-- Available records --
'''
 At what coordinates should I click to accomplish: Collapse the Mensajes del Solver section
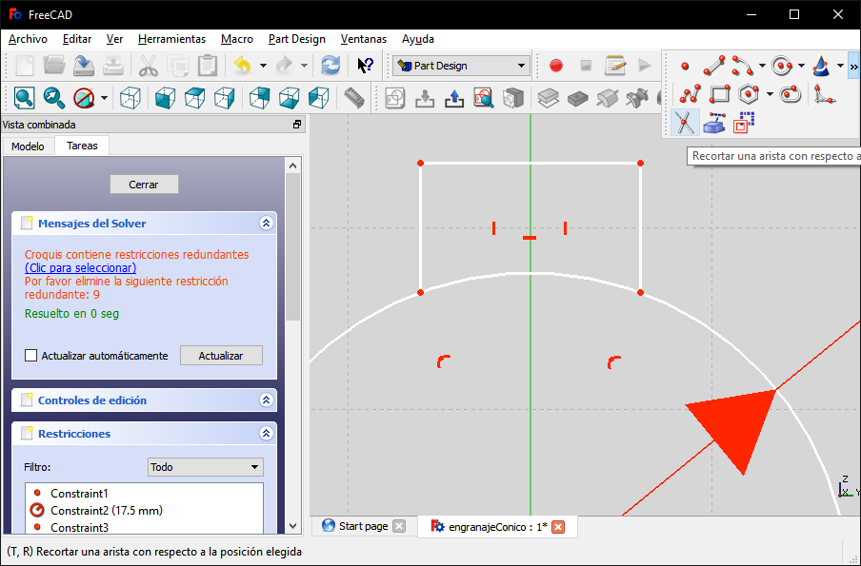pos(266,224)
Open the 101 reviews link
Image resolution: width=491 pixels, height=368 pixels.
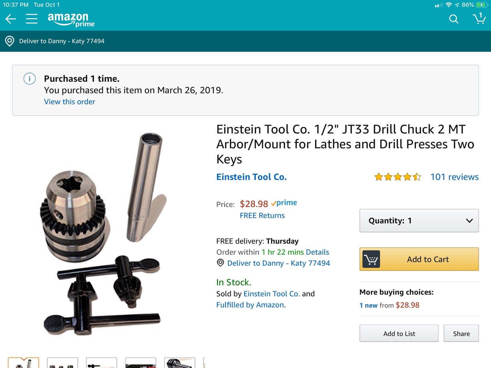454,177
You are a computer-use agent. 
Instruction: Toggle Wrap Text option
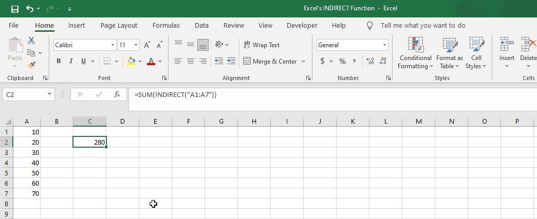[262, 45]
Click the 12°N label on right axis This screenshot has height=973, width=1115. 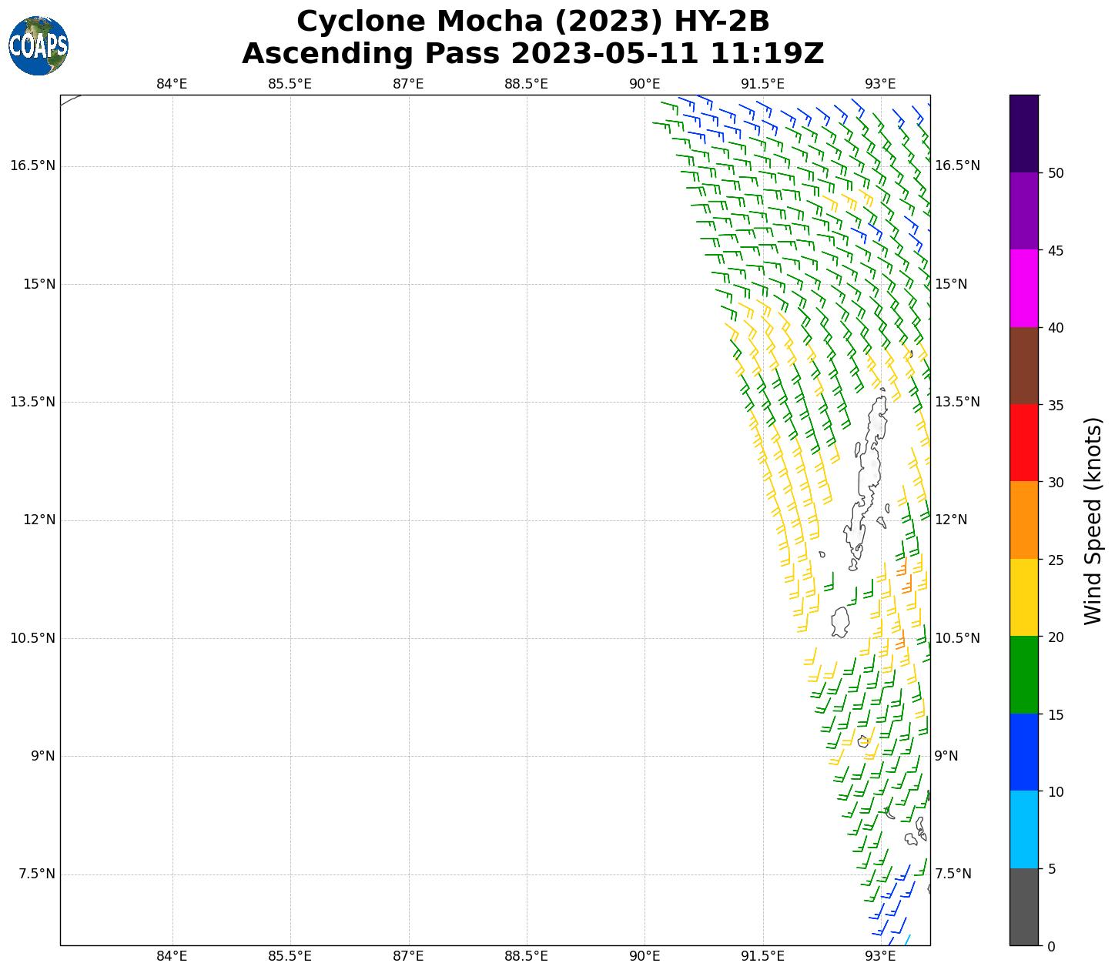click(x=951, y=520)
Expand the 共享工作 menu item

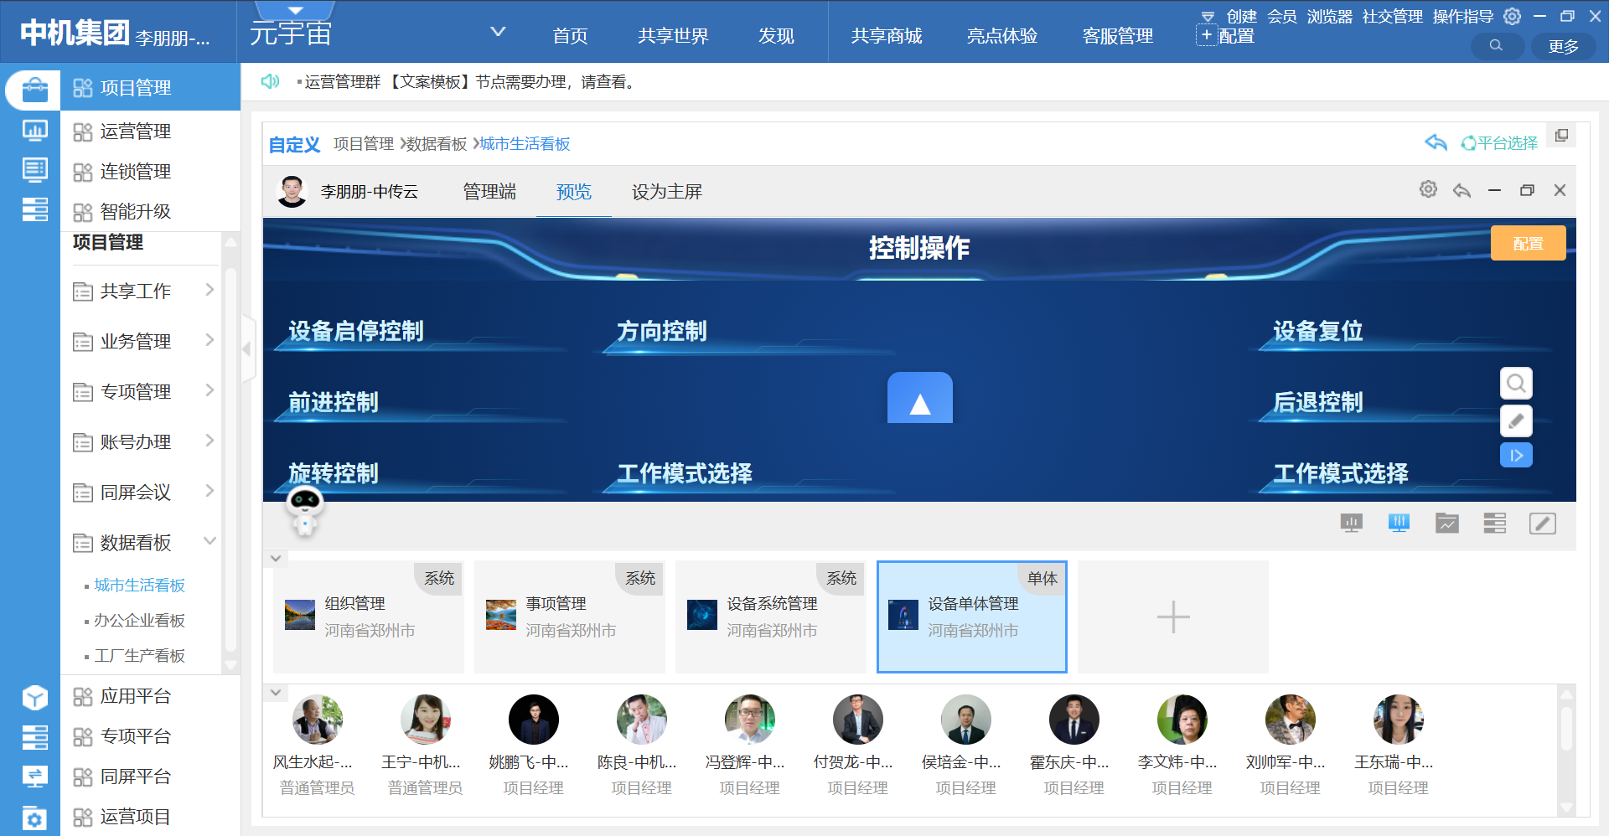(210, 291)
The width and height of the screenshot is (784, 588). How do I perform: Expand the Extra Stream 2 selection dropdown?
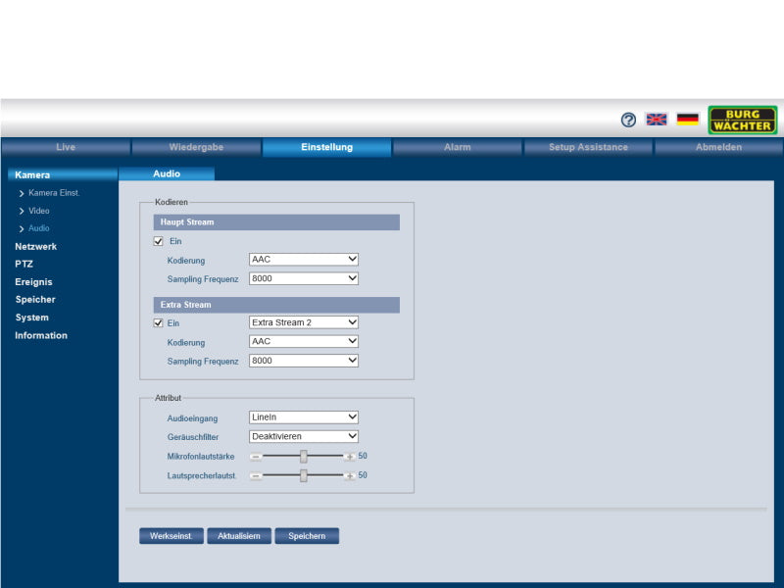(x=304, y=322)
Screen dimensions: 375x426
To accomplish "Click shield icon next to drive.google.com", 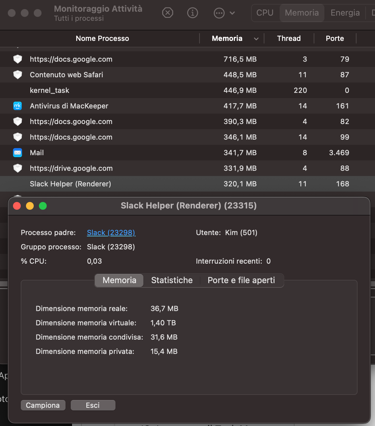I will click(x=18, y=168).
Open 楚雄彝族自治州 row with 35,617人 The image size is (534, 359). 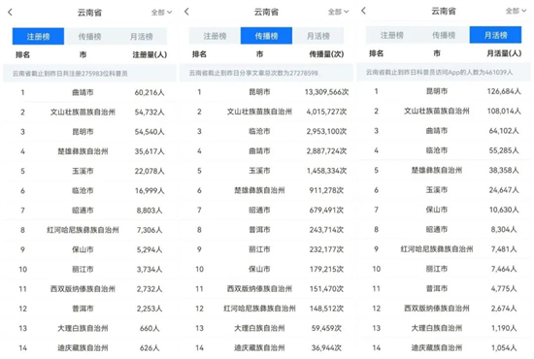pos(89,151)
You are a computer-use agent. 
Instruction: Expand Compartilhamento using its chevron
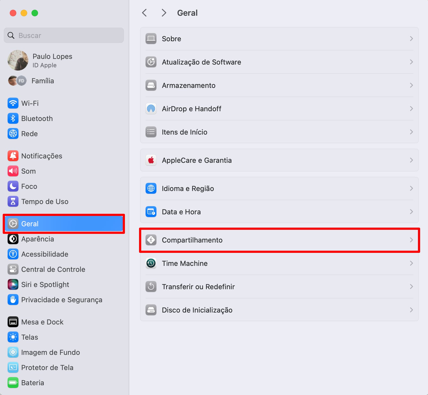(411, 240)
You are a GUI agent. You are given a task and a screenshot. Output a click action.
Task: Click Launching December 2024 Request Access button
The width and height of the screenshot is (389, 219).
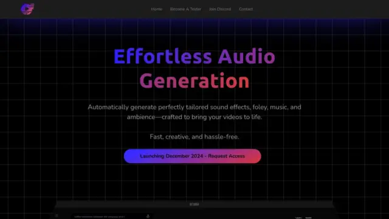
'''
-- About this task --
Extract, verbatim and alone, the lines from the line that contains "You are a GUI" to the last line of the records, inclusive; drop any picture.

-- Reply --
You are a GUI agent. You are given a task and a screenshot. Output a click action.
Task: Click Launching December 2024 Request Access button
The width and height of the screenshot is (389, 219).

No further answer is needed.